Emanuel ruborizou, ficando sem saber o que dizer, e, ainda em cima do burro, aplicou-lhe um valente açoite para que batesse em retirada. O que de seguida se viu foi um tanto diferente do que o jovem pretendia. Aterrorizado pela urgente e confusa mensagem, o asno não seguiu por onde devia e passou por cima do amigo da vizinha do cigano, esmagando-lhe o crânio. Emanuel ouviu os lamentos gritados da vizinha ficarem cada vez menos audíveis à medida que se afastava a trote de burro, num ritmo de competição amadora. Conta-se no povoado que o burro correu sem se deter durante três horas em redor da região, até se deixar vencer pelo cansaço. Indiferente às ordens do cigano, que procurava regressar à comunidade tão depressa quanto possível, o burro travou num pequeno prado. Emanuel julgou-o faminto e estendou-lhe duas mãos de pasto junto do focinho, repetindo o gesto catorze vezes, e assim as coisas iam quando viu o asno estatelar-se no chão, sem respirar. Desabituado de comer, o burro morria num estranho tipo de gula, debaixo de uma amendoeira em flor.

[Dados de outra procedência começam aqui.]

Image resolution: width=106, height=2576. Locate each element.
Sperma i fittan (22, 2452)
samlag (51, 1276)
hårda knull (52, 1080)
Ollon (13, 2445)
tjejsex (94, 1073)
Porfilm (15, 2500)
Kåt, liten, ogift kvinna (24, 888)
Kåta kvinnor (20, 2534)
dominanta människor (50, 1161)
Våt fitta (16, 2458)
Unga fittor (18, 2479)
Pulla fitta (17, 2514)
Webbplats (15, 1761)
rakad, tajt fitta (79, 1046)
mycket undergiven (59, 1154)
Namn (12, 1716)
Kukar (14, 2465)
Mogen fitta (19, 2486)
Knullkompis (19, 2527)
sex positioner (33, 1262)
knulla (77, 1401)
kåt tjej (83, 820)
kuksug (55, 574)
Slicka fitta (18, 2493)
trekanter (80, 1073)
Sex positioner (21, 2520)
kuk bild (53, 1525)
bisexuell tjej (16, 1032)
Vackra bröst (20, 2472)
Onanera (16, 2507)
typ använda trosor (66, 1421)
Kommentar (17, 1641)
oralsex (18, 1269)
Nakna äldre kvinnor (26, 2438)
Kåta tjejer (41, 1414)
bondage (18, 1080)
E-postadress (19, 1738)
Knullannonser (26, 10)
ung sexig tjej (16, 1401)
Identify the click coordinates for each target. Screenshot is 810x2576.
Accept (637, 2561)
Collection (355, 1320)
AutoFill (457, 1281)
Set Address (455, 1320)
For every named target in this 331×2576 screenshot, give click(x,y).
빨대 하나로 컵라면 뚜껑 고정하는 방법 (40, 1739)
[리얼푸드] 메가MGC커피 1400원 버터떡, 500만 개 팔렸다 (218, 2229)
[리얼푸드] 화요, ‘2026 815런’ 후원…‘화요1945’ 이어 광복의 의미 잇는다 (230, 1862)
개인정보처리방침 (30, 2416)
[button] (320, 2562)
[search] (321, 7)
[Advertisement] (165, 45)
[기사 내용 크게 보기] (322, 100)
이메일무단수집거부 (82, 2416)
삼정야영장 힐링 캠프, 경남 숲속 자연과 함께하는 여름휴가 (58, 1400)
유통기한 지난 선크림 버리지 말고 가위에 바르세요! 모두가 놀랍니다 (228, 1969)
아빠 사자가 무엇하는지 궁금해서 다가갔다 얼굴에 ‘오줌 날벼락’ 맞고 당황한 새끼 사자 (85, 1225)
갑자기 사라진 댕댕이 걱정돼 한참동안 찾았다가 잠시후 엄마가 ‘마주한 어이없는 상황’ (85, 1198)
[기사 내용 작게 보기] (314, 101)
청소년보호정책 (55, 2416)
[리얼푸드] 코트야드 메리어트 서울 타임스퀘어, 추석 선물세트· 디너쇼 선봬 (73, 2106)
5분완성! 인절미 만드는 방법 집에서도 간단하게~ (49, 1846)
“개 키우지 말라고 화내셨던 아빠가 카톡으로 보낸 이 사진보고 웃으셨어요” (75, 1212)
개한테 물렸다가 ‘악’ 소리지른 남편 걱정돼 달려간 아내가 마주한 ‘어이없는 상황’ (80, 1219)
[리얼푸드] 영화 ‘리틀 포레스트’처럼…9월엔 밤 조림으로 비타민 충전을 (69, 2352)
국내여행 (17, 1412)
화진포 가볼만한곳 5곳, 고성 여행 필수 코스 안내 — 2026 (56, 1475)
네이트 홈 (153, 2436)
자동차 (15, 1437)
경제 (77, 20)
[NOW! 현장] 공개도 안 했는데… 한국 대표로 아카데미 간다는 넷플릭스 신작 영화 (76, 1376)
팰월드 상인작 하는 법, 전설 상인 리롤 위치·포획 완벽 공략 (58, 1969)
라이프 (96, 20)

Quando regressou ao acampamento, ao fim da tarde, gemendo por força de grandes feridas nos pés e no coração, Emanuel julgou que seria repreendido e castigado, mas foi com espanto que, de noite, deitado na sua cama de palha, recordou o meio sorriso com que o pai Arlindo recebeu a notícia de tamanhas desventuras, nunca depois partilhadas, e, sereno, ordenou.
Faz o teu saco. Avisa a comunidade. Partimos ao amanhecer.